# Kiva collaborative filtering

### Imports

In [1]:
import csv
import pandas as pd
import numpy as np
from sklearn.metrics import roc_auc_score
import implicit
from scipy.sparse import csr_matrix, lil_matrix

# visualization libraries
import seaborn as sns
import matplotlib.pyplot as plt

In [2]:
pd.set_option('display.max_columns', 40)

In [3]:
import codecs
import logging
import time
import tqdm

In [4]:
from implicit.als import AlternatingLeastSquares
from implicit.approximate_als import (AnnoyAlternatingLeastSquares, FaissAlternatingLeastSquares,
                                      NMSLibAlternatingLeastSquares)
from implicit.bpr import BayesianPersonalizedRanking
from implicit.nearest_neighbours import (BM25Recommender, CosineRecommender,
                                         TFIDFRecommender, bm25_weight)
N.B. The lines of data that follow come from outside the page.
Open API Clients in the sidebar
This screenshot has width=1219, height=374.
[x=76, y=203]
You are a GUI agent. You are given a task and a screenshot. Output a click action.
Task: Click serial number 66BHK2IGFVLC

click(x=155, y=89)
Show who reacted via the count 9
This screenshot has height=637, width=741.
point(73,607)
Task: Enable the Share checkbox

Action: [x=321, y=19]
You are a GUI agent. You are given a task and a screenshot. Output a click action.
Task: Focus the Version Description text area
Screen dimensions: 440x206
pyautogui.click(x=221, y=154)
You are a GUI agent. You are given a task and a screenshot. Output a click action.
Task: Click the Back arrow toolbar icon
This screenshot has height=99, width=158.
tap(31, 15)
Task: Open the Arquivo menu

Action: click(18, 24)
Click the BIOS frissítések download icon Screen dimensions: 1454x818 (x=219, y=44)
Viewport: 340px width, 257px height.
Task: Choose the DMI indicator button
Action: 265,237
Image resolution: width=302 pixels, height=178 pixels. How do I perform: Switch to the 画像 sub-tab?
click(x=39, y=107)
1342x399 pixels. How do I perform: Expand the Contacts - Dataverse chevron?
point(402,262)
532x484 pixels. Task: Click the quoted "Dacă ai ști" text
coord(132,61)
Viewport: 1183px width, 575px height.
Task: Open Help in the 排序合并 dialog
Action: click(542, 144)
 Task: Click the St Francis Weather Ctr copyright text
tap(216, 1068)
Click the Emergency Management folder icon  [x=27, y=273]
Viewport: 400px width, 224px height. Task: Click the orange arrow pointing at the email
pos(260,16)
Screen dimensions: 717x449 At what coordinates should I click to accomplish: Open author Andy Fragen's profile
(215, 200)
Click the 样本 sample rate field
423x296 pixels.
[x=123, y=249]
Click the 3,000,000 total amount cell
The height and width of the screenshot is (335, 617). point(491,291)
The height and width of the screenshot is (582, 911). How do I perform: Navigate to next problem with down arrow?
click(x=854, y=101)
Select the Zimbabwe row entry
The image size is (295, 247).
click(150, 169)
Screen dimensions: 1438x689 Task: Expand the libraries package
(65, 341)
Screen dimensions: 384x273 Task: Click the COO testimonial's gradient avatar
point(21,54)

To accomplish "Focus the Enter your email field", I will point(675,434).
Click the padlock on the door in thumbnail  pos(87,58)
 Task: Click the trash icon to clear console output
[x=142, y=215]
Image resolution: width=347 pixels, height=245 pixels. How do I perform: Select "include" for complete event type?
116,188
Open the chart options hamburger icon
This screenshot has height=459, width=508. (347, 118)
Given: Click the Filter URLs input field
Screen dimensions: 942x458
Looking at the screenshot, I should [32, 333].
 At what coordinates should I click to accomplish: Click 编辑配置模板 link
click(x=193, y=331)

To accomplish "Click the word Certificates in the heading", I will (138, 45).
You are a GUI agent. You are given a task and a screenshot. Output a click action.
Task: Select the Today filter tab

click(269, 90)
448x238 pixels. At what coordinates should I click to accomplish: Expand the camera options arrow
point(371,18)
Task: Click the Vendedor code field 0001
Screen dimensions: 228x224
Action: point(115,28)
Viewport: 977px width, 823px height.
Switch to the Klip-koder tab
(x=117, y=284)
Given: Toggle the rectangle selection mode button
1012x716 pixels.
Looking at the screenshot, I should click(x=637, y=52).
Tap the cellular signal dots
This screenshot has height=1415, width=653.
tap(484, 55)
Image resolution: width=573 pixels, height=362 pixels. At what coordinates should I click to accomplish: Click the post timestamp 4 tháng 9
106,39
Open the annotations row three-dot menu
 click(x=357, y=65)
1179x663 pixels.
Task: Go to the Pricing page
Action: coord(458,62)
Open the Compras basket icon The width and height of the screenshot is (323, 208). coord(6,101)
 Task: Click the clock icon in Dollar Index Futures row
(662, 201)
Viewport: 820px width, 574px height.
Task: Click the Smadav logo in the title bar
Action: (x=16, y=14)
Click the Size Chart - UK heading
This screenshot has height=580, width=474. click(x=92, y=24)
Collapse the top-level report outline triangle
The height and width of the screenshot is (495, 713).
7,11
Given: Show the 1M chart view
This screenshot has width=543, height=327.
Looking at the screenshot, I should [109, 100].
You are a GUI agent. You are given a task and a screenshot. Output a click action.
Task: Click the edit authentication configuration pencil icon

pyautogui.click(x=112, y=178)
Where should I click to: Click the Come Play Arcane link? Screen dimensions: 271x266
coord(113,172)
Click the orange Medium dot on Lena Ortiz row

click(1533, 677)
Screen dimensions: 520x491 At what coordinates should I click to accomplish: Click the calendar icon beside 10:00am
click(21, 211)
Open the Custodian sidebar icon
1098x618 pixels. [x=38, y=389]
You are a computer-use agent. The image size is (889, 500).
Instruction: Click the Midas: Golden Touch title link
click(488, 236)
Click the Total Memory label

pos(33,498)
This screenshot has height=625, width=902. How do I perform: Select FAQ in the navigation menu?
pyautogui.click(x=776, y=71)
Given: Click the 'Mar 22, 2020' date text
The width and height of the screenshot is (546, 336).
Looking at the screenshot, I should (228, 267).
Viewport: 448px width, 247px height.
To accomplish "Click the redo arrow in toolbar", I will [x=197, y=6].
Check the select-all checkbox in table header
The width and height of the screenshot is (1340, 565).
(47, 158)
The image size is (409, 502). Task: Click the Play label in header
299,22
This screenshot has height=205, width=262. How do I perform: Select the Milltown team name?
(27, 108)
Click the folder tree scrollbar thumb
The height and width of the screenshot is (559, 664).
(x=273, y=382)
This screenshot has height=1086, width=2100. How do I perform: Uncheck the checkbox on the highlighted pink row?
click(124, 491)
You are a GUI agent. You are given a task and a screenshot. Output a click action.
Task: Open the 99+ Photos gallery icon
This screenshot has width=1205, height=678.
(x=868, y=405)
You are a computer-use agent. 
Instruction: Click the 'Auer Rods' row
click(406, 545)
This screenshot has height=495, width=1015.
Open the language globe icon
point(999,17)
from implicit.datasets.movielens import get_movielens

In [5]:
%env MKL_NUM_THREADS=1
logging.basicConfig(level=logging.DEBUG)

env: MKL_NUM_THREADS=1


### Dataset reading

In [6]:
loans_table = pd.read_csv('additional-kiva-snapshot/loans.csv')
loans_table = loans_table.sort_values(by='raised_time')

In [7]:
funded_loans_table = loans_table[loans_table.status == 'funded']

In [8]:
START_DATE = '2017-01-01'
END_DATE = '2019-01-01'

mask = (funded_loans_table['raised_time'] > START_DATE) & (funded_loans_table['raised_time'] <= END_DATE)
funded_loans_table = funded_loans_table.loc[mask]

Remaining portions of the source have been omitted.